Não que suas idéias sejam ruins. Apenas não vão ao ponto. Exemplo: Rubem César diz que "um pacto é vital para que a questão da violência seja superada. Sem um pacto efetivo, em que entrem sociedade civil, mundo empresarial, prefeituras, governo do Estado, governo federal, tudo é muito complicado".
Meu Deus do céu, se não houve "pacto" nem entre apenas dois agentes (os governos do Rio e da União), como é possível acreditar que se possa chegar a um pacto, qualquer pacto, na hora em que forem ouvidos também os demais agentes?

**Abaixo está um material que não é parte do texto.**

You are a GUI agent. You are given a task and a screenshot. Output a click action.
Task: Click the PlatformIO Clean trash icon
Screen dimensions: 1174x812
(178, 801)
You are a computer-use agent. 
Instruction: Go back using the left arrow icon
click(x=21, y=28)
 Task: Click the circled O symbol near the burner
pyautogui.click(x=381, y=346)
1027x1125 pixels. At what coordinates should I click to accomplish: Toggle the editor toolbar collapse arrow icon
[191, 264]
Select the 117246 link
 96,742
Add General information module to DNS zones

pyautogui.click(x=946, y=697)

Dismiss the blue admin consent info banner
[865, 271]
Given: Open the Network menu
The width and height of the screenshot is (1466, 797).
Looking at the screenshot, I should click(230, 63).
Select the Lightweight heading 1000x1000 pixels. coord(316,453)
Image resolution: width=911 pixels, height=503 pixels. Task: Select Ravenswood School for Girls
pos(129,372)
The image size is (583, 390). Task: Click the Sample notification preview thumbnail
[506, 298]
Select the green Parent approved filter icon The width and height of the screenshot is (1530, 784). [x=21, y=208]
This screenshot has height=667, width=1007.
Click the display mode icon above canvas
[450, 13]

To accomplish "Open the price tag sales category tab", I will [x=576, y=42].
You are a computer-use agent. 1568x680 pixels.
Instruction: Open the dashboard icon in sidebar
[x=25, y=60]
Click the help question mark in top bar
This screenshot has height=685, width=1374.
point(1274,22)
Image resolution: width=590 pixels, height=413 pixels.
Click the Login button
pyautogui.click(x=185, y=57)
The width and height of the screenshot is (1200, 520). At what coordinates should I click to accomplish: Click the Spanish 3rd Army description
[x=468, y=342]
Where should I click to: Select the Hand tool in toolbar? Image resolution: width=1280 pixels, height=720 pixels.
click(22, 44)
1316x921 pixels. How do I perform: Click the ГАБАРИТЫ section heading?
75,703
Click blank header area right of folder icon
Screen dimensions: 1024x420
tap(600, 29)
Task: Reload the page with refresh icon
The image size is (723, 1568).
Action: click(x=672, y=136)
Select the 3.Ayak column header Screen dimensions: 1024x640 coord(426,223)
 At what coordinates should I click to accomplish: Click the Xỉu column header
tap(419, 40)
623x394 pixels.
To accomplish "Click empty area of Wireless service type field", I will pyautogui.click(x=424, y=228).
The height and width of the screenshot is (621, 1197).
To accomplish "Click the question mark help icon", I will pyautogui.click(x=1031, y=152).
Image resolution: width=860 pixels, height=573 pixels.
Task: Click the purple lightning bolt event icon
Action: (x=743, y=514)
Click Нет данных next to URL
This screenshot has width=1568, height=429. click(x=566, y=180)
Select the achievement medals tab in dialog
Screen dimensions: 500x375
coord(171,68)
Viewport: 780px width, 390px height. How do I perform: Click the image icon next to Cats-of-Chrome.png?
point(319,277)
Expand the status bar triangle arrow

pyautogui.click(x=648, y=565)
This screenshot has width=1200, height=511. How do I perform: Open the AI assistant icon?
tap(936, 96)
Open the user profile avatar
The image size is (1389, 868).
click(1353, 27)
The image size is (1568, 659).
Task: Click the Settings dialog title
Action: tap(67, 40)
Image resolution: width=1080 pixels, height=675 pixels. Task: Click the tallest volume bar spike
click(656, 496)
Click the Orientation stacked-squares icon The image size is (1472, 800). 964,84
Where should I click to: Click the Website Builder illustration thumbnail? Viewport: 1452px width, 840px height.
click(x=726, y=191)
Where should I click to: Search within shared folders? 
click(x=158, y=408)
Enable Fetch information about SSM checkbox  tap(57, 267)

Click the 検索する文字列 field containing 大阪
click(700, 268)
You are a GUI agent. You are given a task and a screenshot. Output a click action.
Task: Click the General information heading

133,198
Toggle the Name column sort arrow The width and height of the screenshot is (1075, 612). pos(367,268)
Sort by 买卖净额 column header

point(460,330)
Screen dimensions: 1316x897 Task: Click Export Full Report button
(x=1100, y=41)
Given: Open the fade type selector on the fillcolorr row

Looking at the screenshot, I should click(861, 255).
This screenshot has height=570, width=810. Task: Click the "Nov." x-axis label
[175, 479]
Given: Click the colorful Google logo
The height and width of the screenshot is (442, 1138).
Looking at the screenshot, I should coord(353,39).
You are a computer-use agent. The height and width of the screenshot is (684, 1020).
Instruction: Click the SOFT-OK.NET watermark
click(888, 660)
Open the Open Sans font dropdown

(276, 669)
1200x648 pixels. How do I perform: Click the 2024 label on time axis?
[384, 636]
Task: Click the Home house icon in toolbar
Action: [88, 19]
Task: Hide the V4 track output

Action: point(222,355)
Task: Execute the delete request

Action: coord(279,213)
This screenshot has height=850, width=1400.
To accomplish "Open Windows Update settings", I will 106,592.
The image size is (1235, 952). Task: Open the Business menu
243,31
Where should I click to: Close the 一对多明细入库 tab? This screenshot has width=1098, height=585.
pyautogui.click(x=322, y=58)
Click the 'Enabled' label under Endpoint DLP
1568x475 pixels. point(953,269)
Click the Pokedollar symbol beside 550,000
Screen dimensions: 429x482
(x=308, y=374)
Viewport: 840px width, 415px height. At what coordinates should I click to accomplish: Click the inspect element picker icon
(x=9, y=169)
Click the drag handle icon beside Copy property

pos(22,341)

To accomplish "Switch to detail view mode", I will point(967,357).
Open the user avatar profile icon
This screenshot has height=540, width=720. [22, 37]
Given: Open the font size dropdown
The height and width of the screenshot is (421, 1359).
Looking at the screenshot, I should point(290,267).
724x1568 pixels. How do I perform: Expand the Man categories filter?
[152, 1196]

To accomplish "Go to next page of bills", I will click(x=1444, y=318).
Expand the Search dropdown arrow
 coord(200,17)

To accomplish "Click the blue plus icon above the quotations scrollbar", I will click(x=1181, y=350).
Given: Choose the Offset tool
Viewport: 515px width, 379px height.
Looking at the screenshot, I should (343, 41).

O ponto, agora, é simples. Há uma porção de questões que têm de ser enfrentadas na área social, gerencial, organizacional, o diabo. Mas, antes de tudo, é preciso devolver ao poder público o monopólio do uso da força. Ponto. É assim que são as coisas nos países civilizados.
Nesse capítulo, a sociedade civil, os empresários e os cidadãos têm muito pouco a fazer. No máximo podem entregar suas próprias armas, o que seria bom e reduziria o número de mortes digamos acidentais (brigas de trânsito, de botequim etc). Mas não reduziria as mortes buscadas pelo crime organizado.
Esse é um jogo para cachorro grande. Enquanto o poder público não se decidir a jogá-lo, a criminalidade continuará tendo tudo dominado.